→ Page:

######

AMENDMENT NO. 1 TO AGREEMENT AND PLAN OF MERGER BY AND AMONG CHART INC., BISON CORP., AIRSEP CORPORATION, JOSEPH L. PRIEST, RAVINDER K. BANSAL, AND CHART INDUSTRIES, INC.

EX-2.2 2 gtls-2012930xexx22.htm EXHIBIT 2.2 GTLS-2012.9.30-EX-2.2
Exhibit 2.2

AMENDMENT NO. 1
TO
AGREEMENT AND PLAN OF MERGER
BY AND AMONG
CHART INC.,
BISON CORP.,
AIRSEP CORPORATION,
JOSEPH L. PRIEST,
RAVINDER K. BANSAL,
AND
CHART INDUSTRIES, INC.


THIS AMENDMENT (this “Amendment”), dated as of August 30, 2012, is by and among Chart Inc., a Delaware corporation (“Parent”), Bison Corp., a New York corporation and a wholly owned subsidiary of Parent (“Merger Sub”), AirSep Corporation, a New York corporation (the “Company”), Joseph L. Priest, solely in his capacity as the Representative, for purposes of Section 4.10 only, Joseph L. Priest and Ravinder K. Bansal, and, for purposes of Section 9.14 only, Chart Industries, Inc., a Delaware corporation and direct or indirect parent of Parent (the “Ultimate Parent”).

######

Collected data
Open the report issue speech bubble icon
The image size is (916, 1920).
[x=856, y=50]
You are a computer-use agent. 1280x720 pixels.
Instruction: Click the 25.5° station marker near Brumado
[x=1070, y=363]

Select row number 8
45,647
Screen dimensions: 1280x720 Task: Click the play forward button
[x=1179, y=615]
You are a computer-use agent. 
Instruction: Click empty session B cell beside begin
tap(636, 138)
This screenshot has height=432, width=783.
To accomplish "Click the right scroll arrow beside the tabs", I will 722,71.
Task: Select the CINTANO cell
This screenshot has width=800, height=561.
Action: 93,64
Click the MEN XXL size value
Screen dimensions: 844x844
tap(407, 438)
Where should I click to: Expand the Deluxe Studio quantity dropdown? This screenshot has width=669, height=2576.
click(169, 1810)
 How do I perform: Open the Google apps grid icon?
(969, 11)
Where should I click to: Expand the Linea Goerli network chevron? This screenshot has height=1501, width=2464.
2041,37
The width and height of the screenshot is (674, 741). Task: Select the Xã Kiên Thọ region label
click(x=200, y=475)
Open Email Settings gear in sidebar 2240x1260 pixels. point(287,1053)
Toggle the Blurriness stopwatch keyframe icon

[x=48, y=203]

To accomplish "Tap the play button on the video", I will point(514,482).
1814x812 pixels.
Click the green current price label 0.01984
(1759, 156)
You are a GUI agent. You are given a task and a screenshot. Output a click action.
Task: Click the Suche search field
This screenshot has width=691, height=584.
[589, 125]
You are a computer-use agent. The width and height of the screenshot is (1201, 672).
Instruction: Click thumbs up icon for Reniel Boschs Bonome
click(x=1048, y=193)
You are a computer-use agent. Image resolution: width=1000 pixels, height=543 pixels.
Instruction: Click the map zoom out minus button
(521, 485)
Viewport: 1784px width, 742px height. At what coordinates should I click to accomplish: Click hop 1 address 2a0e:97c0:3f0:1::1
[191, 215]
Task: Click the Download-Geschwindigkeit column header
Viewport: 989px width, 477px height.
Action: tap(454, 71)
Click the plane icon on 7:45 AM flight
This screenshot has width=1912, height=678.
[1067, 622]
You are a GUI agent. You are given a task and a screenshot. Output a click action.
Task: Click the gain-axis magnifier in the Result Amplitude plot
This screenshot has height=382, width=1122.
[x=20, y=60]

######

→ Exercises to complete:
a) Using the merger amendment, decide whether each statement agrees with it: (i) the amendment is dated as of August 30, 2012; (ii) Bison Corp. is a Delaware corporation; (iii) Chart Industries, Inc. is a party for purposes of Section 9.14 only. For each, answer yes or no and quote the words from the merger amendment that decide it.
b) Write the next part of the merger amendment, starting right after its paragraph naming the parties.

→ Answers to the problems:
a)
(i) Yes: "dated as of August 30, 2012"
(ii) No: "Bison Corp., a New York corporation"
(iii) Yes: "for purposes of Section 9.14 only, Chart Industries, Inc."

b)
RECITALS:
Parent, Merger Sub, Company, Representative, Joseph L. Priest, Ravinder K. Bansal, and Ultimate Parent are parties to that certain Agreement and Plan of Merger, dated July 23, 2012 (the “Agreement”).
The parties hereto desire to amend the Agreement pursuant to and in accordance with Section 9.8 of the Agreement as set forth herein.
NOW, THEREFORE, for good and valuable consideration, the receipt and adequacy of which is hereby acknowledged, the parties hereto agree as follows:
1.
Definitions. Capitalized terms used but not otherwise defined herein shall have the meanings ascribed to them in the Agreement. References to Sections in this Amendment refer to such Sections of the Agreement.
2.
Amendment. The Agreement is hereby amended as follows:
a.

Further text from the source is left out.